Chromia: a candidate for DRAMs?

May 8, 2018 | 13:25
Proposed memory cell structure based on Chromia. Source: Victora and Ahmed
Proposed memory cell structure based on Chromia. Source: Victora and Ahmed
The ongoing miniaturization of semiconductor memory cells is losing momentum. They are based on transistors and use electric fields to store information. Magnetic fields can also store data, a new design makes use of the magnetoelectric effect to switch the magnetic properties of a material using an electric field. This design has the advantages of simplicity, small size and low energy consumption.

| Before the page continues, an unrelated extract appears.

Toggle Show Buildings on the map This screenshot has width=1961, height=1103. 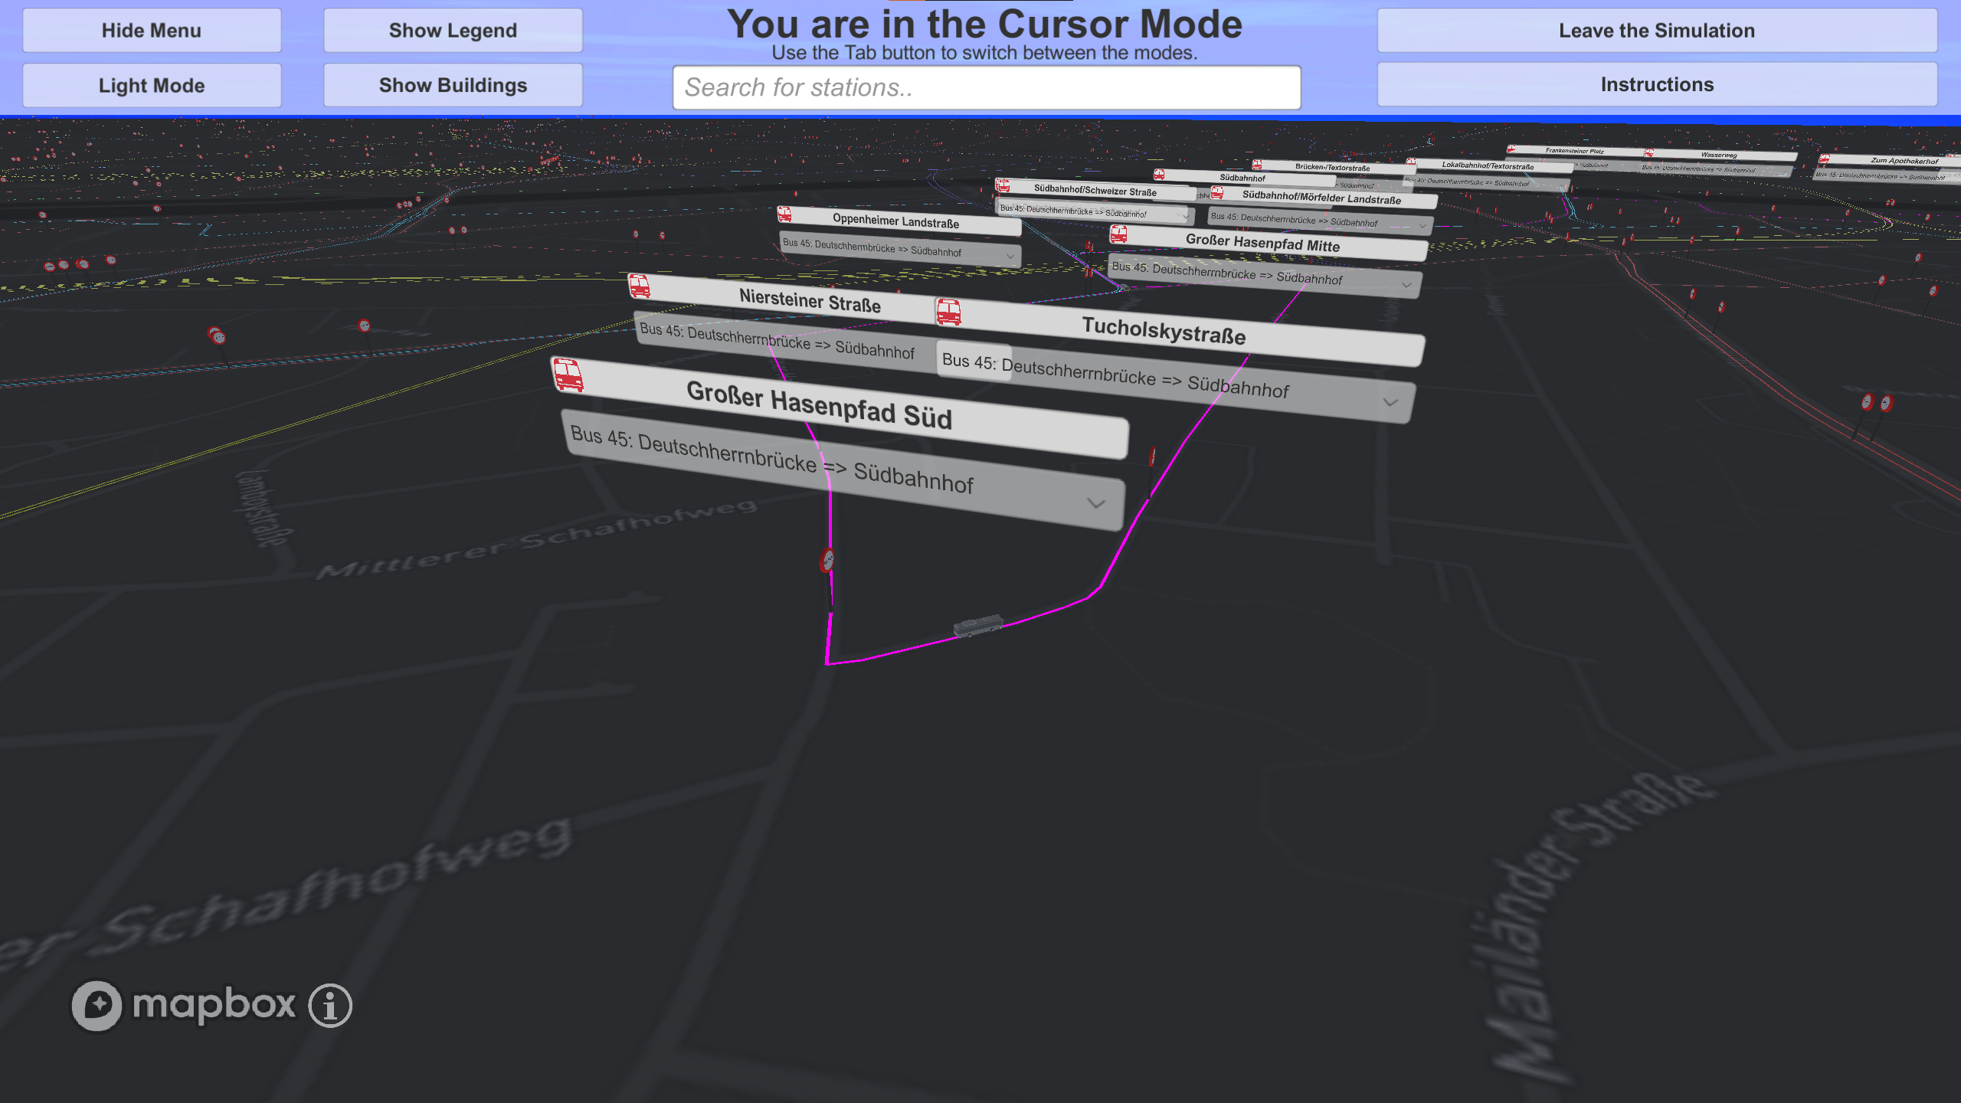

The proposed new switching element made of chromia (Cr2O3) is magnetoelectric and has the potential to replace flash mass storage for computer systems. The researchers, Victora and Ahmed, have proposed a design for a storage cell based on chromia, which does not require an externally applied magnetic field and switches state purely using electrical control.
The chromia memory cell will be encircled with magnetic material producing an effective magnetic field through quantum mechanical coupling to chrome magnetic moments. The arrangement will prevent stray magnetic fields affecting neighboring cells. In principle the structure is suitable for extreme miniaturization. The increased surface area of the interface compared to its volume enhances its operational properties. This is in contrast with semiconductor cells which demonstrate increased leakage currents and heat loss as their structure get smaller. Victora and Ahmed together with materials specialists plan to develop the concept to build and test a physical device which could one day replace computer semiconductor DRAM storage.

Mass storage with Cr2O3 cells will most likely take years to optimize. One big problem identified so far is its sensitivity to temperature; calculations indicate that reliability issues will be encountered at 30°C room temperature.